『深夜特急』全6巻の構成
現在最も広く読まれている新潮文庫版は、全6巻に再編されたものです。 巻が進むにつれて舞台が東から西へ移動していくため、 順番に読むと旅の地理がそのまま追えます。
最終更新:2026年8月6日
単行本と文庫版の違い
もともとの単行本は「便」という単位で3冊にまとめられていました。 文庫化にあたって地域ごとに分け直され、6巻構成になっています。
| 形態 | 冊数 | 区切り方 |
|---|---|---|
| 単行本 | 3冊 | 第一便『黄金宮殿』/第二便『ペルシャの風』/第三便『飛光よ、飛光よ』 |
| 新潮文庫版 | 6巻 | 地域ごと |
全6巻の一覧
各巻の巻末には、著者と各界の人物との対談が収録されています。 作品本編とは別に、この対談を目当てに読む読者も少なくありません。
-
1
香港・マカオ
旅の始まりの巻。物語はデリーではなく香港から動き出します。 巻末対談の相手は山口文憲。 この巻は単独の解説ページを用意しています。
-
2
マレー半島・シンガポール
東南アジアを南下していく巻。 巻末対談の相手は高倉健。俳優との対談という異色の組み合わせです。
-
3
インド・ネパール
当初の出発点として構想されていたデリーを含む巻。 巻末対談の相手は此経啓助。
-
4
シルクロード
中央アジアから中東へ、陸路で西進していく巻。 巻末対談の相手は今福龍太。
-
5
トルコ・ギリシャ・地中海
アジアからヨーロッパへ渡る境目の巻。 巻末対談の相手は高田宏。
-
6
南ヨーロッパ・ロンドン
最終巻。当初の目的地であるロンドンにたどり着きます。 巻末対談の相手は井上陽水。
近年は6巻をまとめた合本版が電子書籍で刊行されています。 増補新版には、あの旅をめぐるエッセイが新たに追加されています。 紙で揃えるか、合本の電子版にするかは好みの分かれるところですが、 長旅に持っていくなら電子版が現実的です。
どの巻から読むか
結論から言えば、第1巻から順番に読むのが最善です。 この作品は各巻が独立したエピソード集ではなく、 「目的地に向かっているのに、なかなか進まない」という状態そのものが主題だからです。 途中から読むと、その滞留の意味が分かりません。

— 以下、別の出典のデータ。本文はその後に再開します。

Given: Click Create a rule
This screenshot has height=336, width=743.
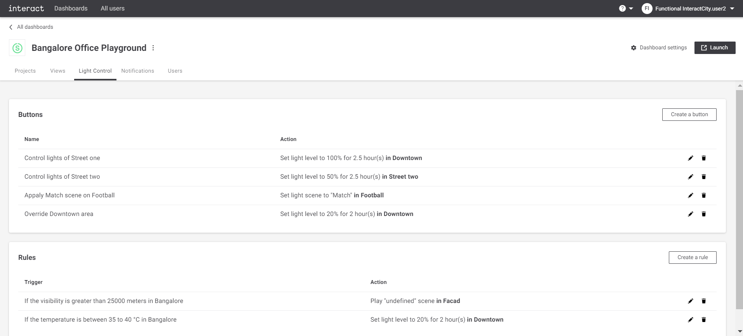Looking at the screenshot, I should (x=692, y=258).
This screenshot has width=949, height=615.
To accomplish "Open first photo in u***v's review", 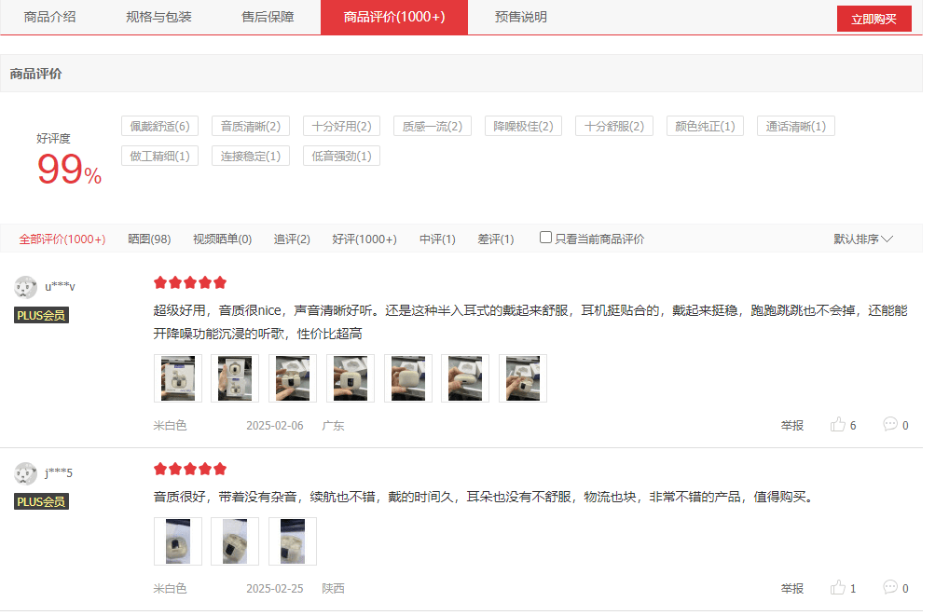I will pyautogui.click(x=177, y=378).
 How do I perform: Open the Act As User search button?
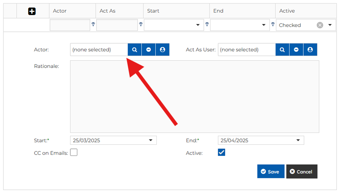coord(282,49)
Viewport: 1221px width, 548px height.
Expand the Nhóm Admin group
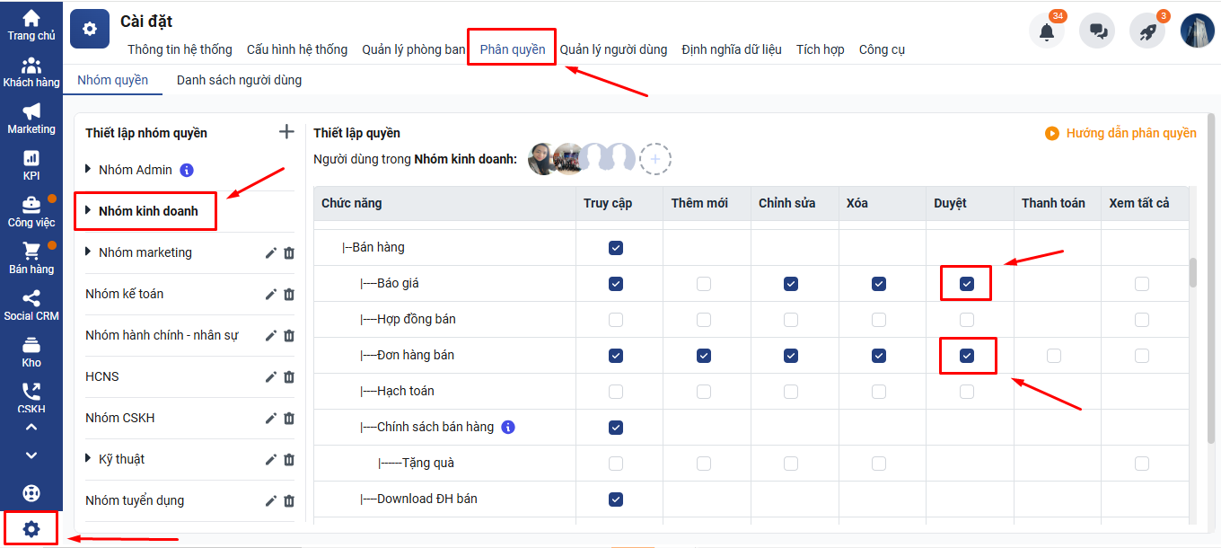pos(88,170)
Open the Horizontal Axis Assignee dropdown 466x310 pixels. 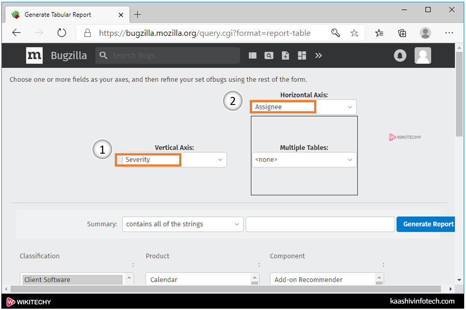[304, 107]
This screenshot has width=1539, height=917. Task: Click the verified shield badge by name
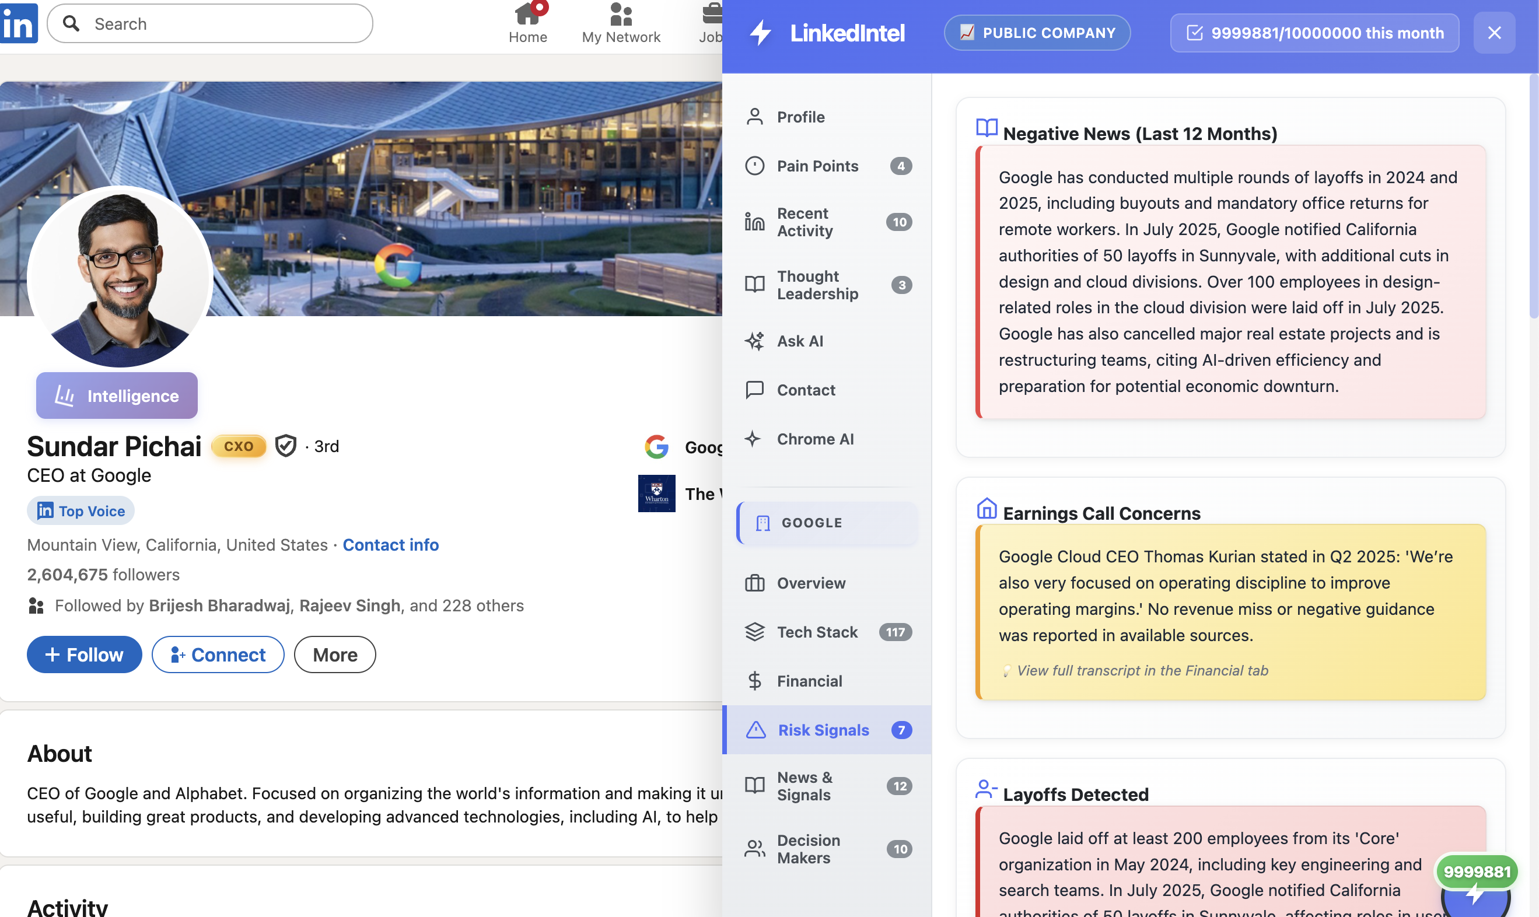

ただし、特定の地域に関心があって手に取る場合はこの限りではありません。 たとえば中央アジアや中東に興味があるなら第4巻から、 トルコなら第5巻から読み始めても、その地域の描写自体は十分に楽しめます。 各巻がどの土地を扱うかは作中のルートで 地理的な順序と合わせて確認できます。